- **Exercise**
Find the line with "Salt Lamp (597, 2487)" in the records below. Output exactly from there until after the line with "SOCIEDAD (254, 250)", without pictures.

--*--

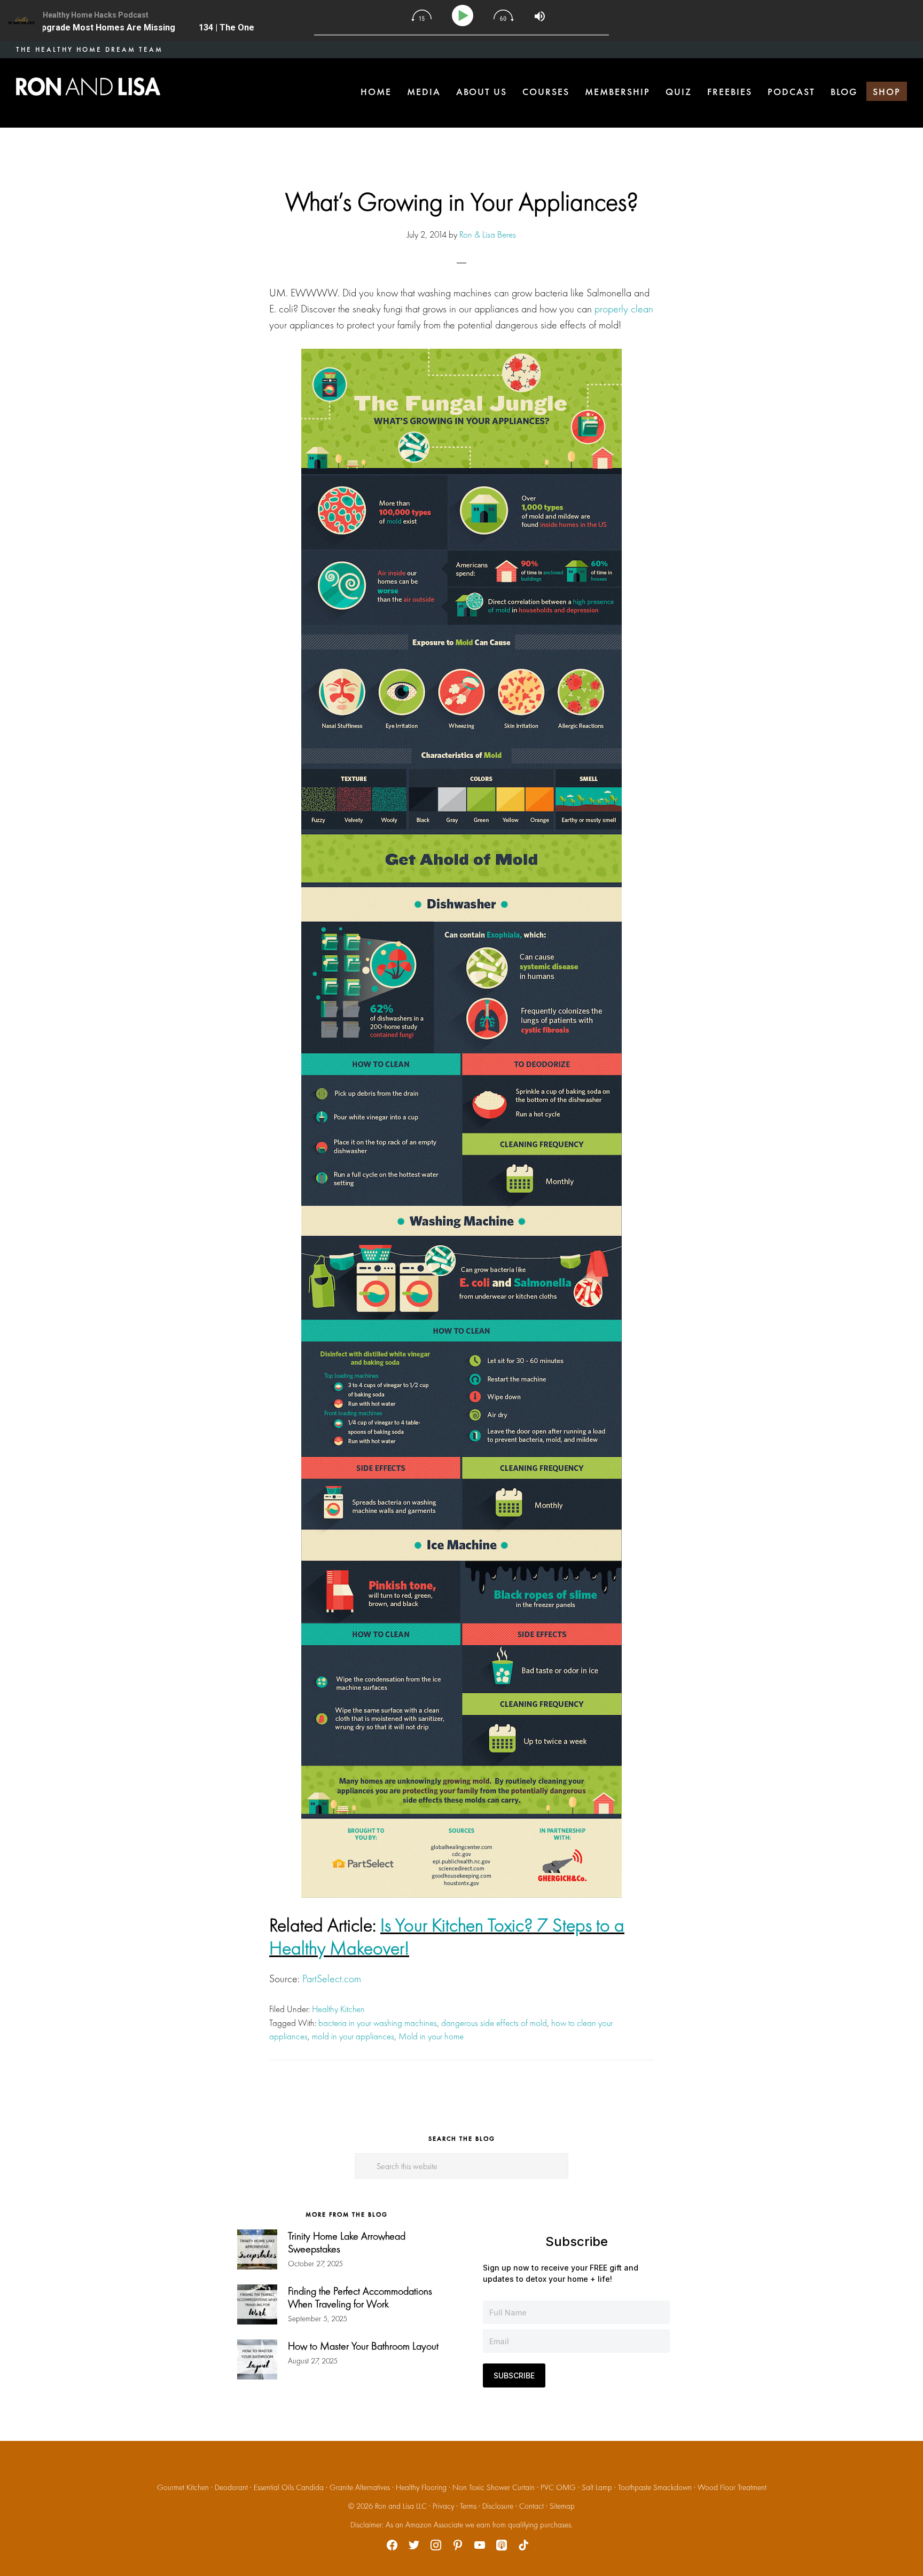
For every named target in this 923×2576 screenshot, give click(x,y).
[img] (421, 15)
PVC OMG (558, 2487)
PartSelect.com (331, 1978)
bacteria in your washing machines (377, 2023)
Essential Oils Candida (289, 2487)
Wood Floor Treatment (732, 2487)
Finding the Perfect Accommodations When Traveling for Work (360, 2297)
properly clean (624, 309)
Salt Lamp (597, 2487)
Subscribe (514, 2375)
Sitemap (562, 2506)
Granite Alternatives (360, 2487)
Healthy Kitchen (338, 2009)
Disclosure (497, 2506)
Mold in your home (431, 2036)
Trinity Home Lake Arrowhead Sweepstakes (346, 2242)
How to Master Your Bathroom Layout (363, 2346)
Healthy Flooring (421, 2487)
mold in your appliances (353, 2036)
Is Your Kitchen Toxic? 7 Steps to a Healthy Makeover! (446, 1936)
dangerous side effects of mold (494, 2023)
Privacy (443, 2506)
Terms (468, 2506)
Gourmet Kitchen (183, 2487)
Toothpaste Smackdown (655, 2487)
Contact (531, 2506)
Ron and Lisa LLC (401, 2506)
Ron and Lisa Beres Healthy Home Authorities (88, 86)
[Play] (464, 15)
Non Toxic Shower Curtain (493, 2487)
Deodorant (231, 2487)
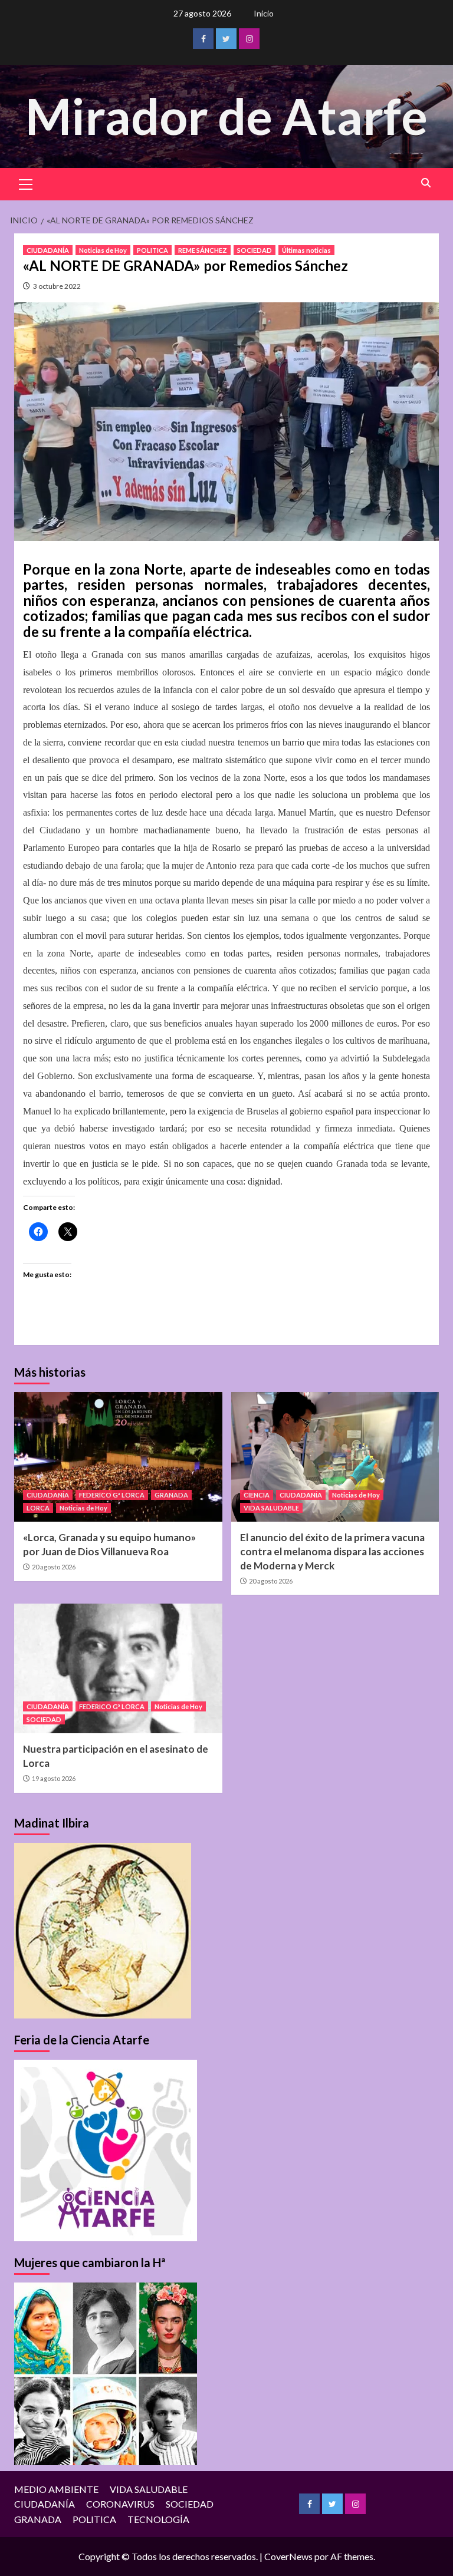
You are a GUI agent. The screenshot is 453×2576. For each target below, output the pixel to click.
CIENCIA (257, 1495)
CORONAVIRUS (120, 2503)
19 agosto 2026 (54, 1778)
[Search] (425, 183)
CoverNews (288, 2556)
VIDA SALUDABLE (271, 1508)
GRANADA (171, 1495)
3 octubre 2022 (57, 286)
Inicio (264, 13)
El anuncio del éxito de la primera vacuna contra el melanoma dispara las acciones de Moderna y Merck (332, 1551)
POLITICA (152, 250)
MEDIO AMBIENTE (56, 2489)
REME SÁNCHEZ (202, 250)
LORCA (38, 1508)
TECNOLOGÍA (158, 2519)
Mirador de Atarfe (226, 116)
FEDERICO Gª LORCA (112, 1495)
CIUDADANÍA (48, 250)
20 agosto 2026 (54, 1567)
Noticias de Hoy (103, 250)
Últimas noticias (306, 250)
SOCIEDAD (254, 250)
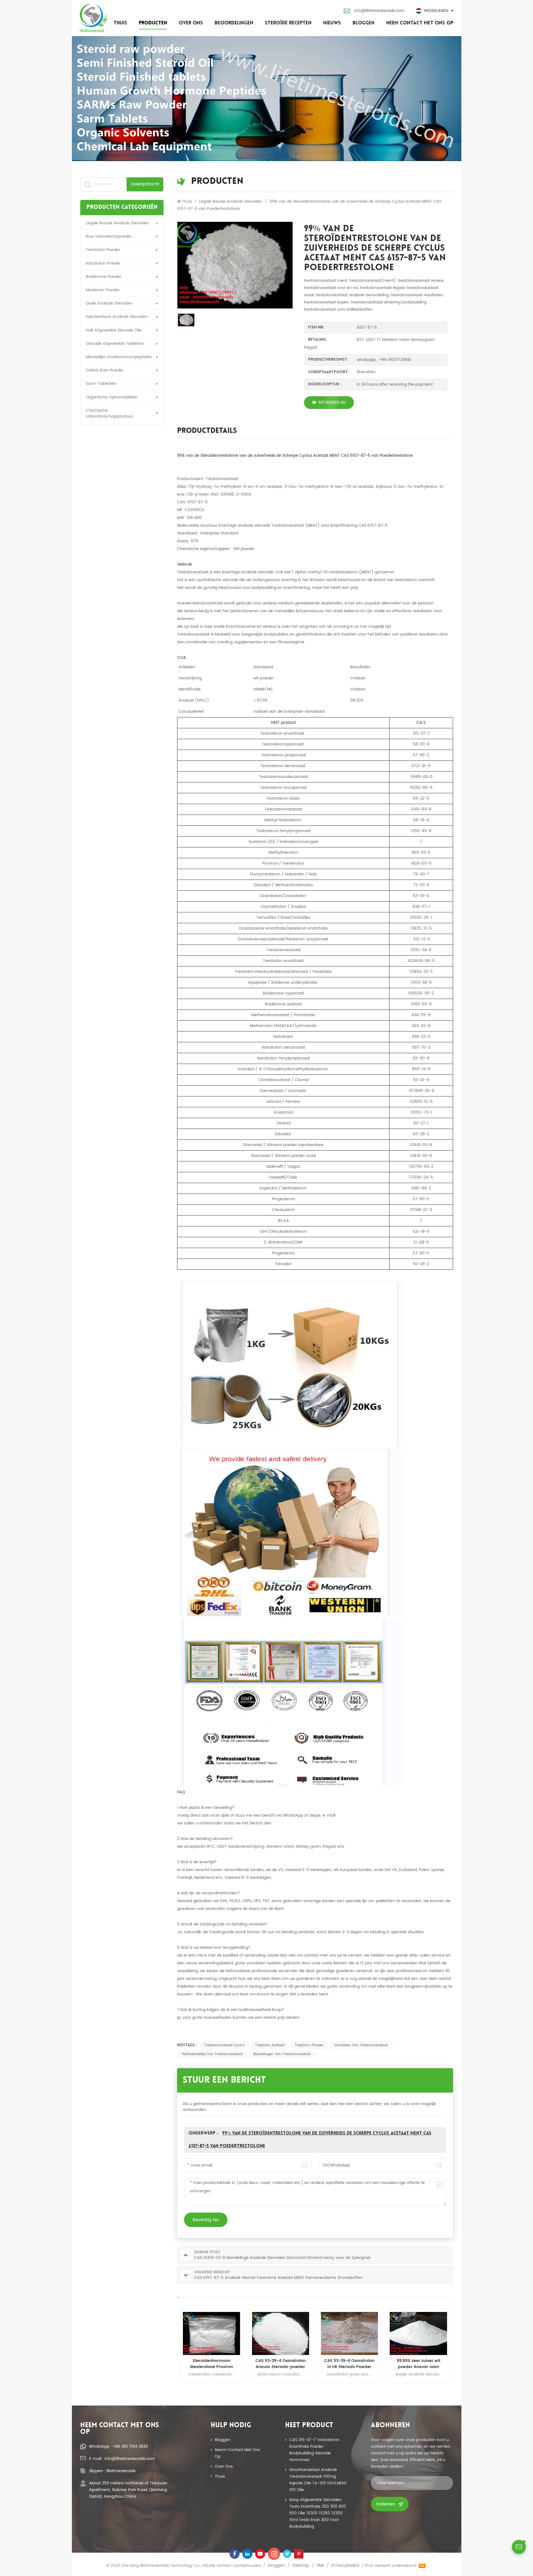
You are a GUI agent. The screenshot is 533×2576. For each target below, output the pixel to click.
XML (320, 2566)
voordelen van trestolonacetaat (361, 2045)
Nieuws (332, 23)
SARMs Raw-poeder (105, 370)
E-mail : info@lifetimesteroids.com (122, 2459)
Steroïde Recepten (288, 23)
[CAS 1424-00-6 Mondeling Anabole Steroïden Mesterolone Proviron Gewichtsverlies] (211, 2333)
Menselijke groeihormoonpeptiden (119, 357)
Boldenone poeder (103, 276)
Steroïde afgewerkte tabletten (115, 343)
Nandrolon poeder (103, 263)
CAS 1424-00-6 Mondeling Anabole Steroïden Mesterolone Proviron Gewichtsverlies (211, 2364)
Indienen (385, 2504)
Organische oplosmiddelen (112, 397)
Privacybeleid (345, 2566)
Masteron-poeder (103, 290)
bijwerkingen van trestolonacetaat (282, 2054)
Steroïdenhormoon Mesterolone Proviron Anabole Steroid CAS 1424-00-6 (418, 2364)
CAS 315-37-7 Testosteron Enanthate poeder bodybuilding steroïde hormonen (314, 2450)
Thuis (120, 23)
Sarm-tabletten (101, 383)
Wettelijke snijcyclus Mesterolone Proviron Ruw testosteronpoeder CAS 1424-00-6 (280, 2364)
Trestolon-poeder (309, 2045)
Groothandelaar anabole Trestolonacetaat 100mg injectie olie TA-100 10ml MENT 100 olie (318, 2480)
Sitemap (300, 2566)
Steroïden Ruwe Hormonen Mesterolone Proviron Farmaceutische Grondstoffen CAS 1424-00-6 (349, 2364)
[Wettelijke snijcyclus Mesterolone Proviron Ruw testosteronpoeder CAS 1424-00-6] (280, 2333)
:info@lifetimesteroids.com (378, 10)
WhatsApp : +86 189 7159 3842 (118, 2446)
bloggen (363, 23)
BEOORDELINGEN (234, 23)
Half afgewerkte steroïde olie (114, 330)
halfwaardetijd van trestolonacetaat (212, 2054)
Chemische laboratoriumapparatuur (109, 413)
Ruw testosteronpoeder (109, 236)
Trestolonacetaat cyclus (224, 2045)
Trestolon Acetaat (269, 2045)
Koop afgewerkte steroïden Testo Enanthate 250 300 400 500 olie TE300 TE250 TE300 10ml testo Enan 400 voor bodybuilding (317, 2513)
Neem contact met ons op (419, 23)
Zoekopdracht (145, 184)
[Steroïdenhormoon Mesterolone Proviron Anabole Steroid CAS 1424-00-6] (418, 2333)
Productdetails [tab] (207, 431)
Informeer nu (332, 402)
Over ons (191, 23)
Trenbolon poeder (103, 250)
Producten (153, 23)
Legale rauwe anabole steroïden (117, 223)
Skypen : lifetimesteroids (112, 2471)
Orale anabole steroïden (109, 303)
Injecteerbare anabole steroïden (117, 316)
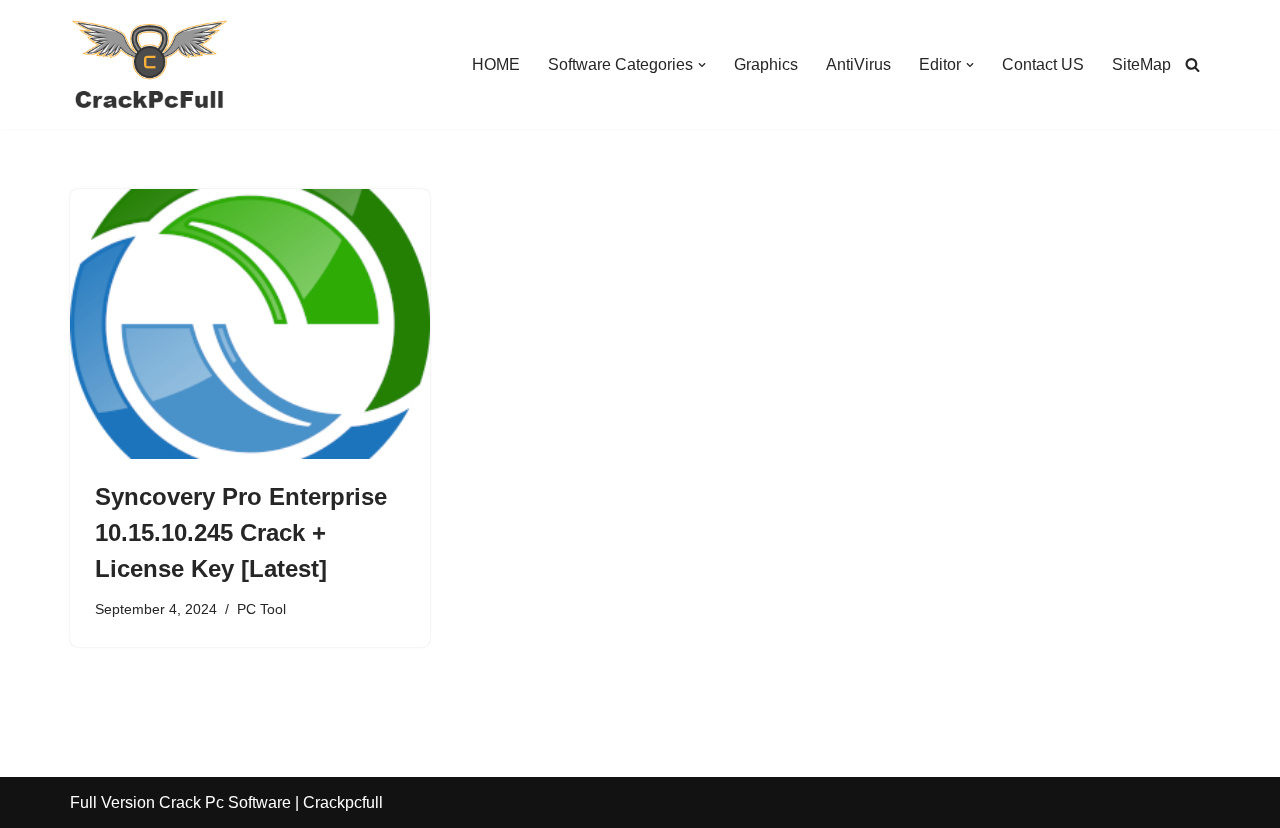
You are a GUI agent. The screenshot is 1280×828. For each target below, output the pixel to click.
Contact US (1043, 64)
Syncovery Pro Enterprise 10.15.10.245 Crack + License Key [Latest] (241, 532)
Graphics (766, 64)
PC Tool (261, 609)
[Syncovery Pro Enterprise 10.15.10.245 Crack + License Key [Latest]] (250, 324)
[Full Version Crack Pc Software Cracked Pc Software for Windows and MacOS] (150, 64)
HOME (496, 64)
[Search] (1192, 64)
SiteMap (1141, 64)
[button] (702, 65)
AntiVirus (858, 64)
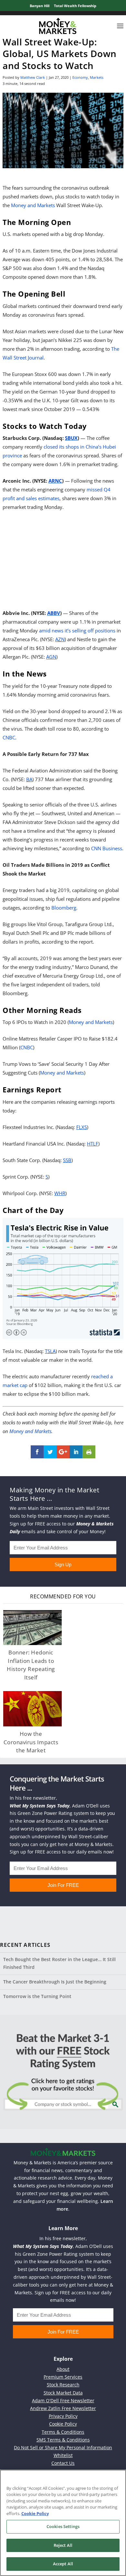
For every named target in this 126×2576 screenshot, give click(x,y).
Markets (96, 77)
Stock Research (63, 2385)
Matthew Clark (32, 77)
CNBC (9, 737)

--*--

- **Solved exercise**
Salt Lamp (597, 2487)
Subscribe (514, 2375)
Sitemap (562, 2506)
Granite Alternatives (360, 2487)
Healthy Kitchen (338, 2009)
Disclosure (497, 2506)
Mold in your home (431, 2036)
Trinity Home Lake Arrowhead Sweepstakes (346, 2242)
How to Master Your Bathroom Layout (363, 2346)
Healthy Flooring (421, 2487)
mold in your appliances (353, 2036)
Is Your Kitchen Toxic? 7 Steps to a Healthy Makeover! (446, 1936)
dangerous side effects of mold (494, 2023)
Privacy (443, 2506)
Terms (468, 2506)
Gourmet Kitchen (183, 2487)
Toothpaste Smackdown (655, 2487)
Contact (531, 2506)
Ron and Lisa LLC (401, 2506)
Ron and Lisa Beres Healthy Home Authorities (88, 86)
[Play] (464, 15)
Non Toxic Shower Curtain (493, 2487)
Deodorant (231, 2487)
You are a GUI agent. The screenshot is 453×2576. For each target below, output the pixel to click.
CIENCIA (257, 1495)
CORONAVIRUS (120, 2503)
19 agosto 2026 (54, 1778)
[Search] (425, 183)
CoverNews (288, 2556)
VIDA SALUDABLE (271, 1508)
GRANADA (171, 1495)
3 octubre 2022 (57, 286)
Inicio (264, 13)
El anuncio del éxito de la primera vacuna contra el melanoma dispara las acciones de Moderna y Merck (332, 1551)
POLITICA (152, 250)
MEDIO AMBIENTE (56, 2489)
REME SÁNCHEZ (202, 250)
LORCA (38, 1508)
TECNOLOGÍA (158, 2519)
Mirador de Atarfe (226, 116)
FEDERICO Gª LORCA (112, 1495)
CIUDADANÍA (48, 250)
20 agosto 2026 (54, 1567)
Noticias de Hoy (103, 250)
Últimas noticias (306, 250)
SOCIEDAD (254, 250)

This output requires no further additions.